AMD opencl problems in surface blur darktable module

Dear all,

I know opencl on AMD cards is not something great but it mostly works but what consistently doesn’t work is using the surface blur module with it. It normally instantly crashes when activating it or changing values. Or opening images which have the module already enabled from old edits. As my main work is portrait stuff, surface blur really comes handy for evening out skin tones following Aurélien’s nice tutorial. So not having access to either opencl or the module is very annoying. I can’t really figure out what the problem is. Bug report and further thoughts are here:

I appreciate any input as this is driving me crazy. It was working better earlier so this could as well be a driver issue after all.

-d opencl driver info:

 0.291417 [opencl_init] device 1 `Ellesmere' supports image sizes of 16384 x 16384
 0.291420 [opencl_init] device 1 `Ellesmere' allows GPU memory allocations of up to 6745MB

 [opencl_init] device 1: Ellesmere 
 CANONICAL_NAME:           ellesme
 GLOBAL_MEM_SIZE:          8192MB
 MAX_WORK_GROUP_SIZE:      256
 MAX_WORK_ITEM_DIMENSIONS: 3
 MAX_WORK_ITEM_SIZES:      [ 1024 1024 1024 ]
 DRIVER_VERSION:           3354.7 (PAL,HSAIL)
 DEVICE_VERSION:           OpenCL 2.0 AMD-APP (3354.7)

So surface blur with opencl is working for all other AMD users?

Just gave it a fast try (never used this module before) and seems to work for me, but I’m on Windows.

1 Like

Thank you! Try moving the picture, zooming in and out. Sometimes it works for a few steps for me as well before it crashes.

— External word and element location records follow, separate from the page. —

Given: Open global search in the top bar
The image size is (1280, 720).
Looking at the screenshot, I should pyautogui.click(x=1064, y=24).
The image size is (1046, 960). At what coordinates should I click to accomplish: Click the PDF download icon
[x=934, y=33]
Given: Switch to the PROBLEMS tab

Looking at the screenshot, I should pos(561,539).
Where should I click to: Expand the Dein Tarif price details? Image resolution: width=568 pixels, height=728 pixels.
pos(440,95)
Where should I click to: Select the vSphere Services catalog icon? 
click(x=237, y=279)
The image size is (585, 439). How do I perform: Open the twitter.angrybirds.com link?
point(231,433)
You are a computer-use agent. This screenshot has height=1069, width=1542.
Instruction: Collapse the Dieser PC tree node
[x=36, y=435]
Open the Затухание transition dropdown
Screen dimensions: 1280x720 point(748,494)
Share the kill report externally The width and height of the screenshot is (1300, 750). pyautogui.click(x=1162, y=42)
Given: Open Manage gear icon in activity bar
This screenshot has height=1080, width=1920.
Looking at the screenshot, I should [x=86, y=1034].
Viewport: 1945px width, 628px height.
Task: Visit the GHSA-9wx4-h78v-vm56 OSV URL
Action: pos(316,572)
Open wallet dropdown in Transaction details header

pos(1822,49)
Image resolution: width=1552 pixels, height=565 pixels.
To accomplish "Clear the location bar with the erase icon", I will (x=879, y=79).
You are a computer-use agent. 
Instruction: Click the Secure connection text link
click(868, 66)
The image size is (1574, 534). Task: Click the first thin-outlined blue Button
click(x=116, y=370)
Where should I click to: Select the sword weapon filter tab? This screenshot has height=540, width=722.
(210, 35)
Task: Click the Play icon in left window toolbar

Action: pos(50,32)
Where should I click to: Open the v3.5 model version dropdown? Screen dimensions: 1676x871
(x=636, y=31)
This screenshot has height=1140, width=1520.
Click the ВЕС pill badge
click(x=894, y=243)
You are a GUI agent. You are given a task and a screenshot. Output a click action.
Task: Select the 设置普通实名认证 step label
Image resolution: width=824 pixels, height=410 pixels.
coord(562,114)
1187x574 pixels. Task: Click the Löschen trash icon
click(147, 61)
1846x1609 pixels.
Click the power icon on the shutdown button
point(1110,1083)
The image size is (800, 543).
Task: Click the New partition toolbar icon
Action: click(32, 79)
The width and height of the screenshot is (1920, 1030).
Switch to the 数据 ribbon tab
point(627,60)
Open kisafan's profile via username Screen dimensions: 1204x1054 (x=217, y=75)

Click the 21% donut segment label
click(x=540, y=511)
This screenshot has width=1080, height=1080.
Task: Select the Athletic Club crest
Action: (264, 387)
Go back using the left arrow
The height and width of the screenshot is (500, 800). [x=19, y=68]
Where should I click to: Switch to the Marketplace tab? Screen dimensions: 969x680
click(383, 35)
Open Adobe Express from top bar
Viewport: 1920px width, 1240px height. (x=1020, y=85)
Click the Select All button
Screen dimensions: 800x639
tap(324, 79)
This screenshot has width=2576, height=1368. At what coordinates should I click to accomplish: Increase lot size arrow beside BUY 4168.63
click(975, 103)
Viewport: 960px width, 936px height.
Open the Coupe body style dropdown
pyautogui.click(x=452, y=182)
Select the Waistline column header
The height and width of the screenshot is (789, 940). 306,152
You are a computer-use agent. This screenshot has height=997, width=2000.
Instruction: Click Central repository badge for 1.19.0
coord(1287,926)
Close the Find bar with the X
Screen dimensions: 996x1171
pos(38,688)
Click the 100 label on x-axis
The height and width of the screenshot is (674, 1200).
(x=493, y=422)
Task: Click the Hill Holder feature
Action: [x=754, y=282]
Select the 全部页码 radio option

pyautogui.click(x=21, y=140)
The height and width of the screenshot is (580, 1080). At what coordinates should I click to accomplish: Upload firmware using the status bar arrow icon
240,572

Did everything on some pictures. No problems here.

1 Like

Thanks, so it could be a Linux problem or a Arch problem still :confused:

I can’t reproduce on some images with the same modules and masks copied. Yet for some pictures it’s an almost instant crash…

Also with slightly different settings there is no crash at all. Might it be the crop size that leads to this. Maybe a more capable person than me can spot the differences in the xmps causing this:
This one doesn’t crash dt:

While this one does after a few zooming and panning events:

Just exchanging history does not make it not crash. I don’t know if I’m following the right path. Fishing in the dark :confused:

If someone wants to have a go, this image also crashes after zooming and panning for maximum 10s. XMP file included.

I played around with this one, two times (panning, zooming, changing some values). No problems here. Not tested the other ones since they came without raw files.

1 Like

Just out of curiosity… what happens if you add this line to src/iop/bilateral.cc at line 212, and then cause the crash to occur?

    fprintf(stderr, "threads=%d procs=%d\n", omp_get_max_threads(), omp_get_num_procs());
// splat into the lattice

Does it print values for threads and procs that do not match?

https://www.toptal.com/developers/hastebin/elagijalow.yaml

seems to be always 4 - 4

Ok I think I see the problem… your backtrace indicates that in the input image from the previous module in the pipeline, there was a pixel whose value was NaN. That caused the crash in surface blur. So probably surface blur should be fixed so that it can handle NaN values without crashing, and also whatever created that NaN value earlier in the pipeline should be investigated.

1 Like

I often see green blocks at the border (of the current zoom level). I think it happens when using RCD. I’ll try to see if Amaze doesn’t exhibit that.

Indeed with Amaze I don’t see green blocks and I can’t force the crash. Thanks for pointing me in the right direction!

Haha It left scars in my brain as I constantly keep waiting for darktable to crash when some rendering takes a little while longer :smiley: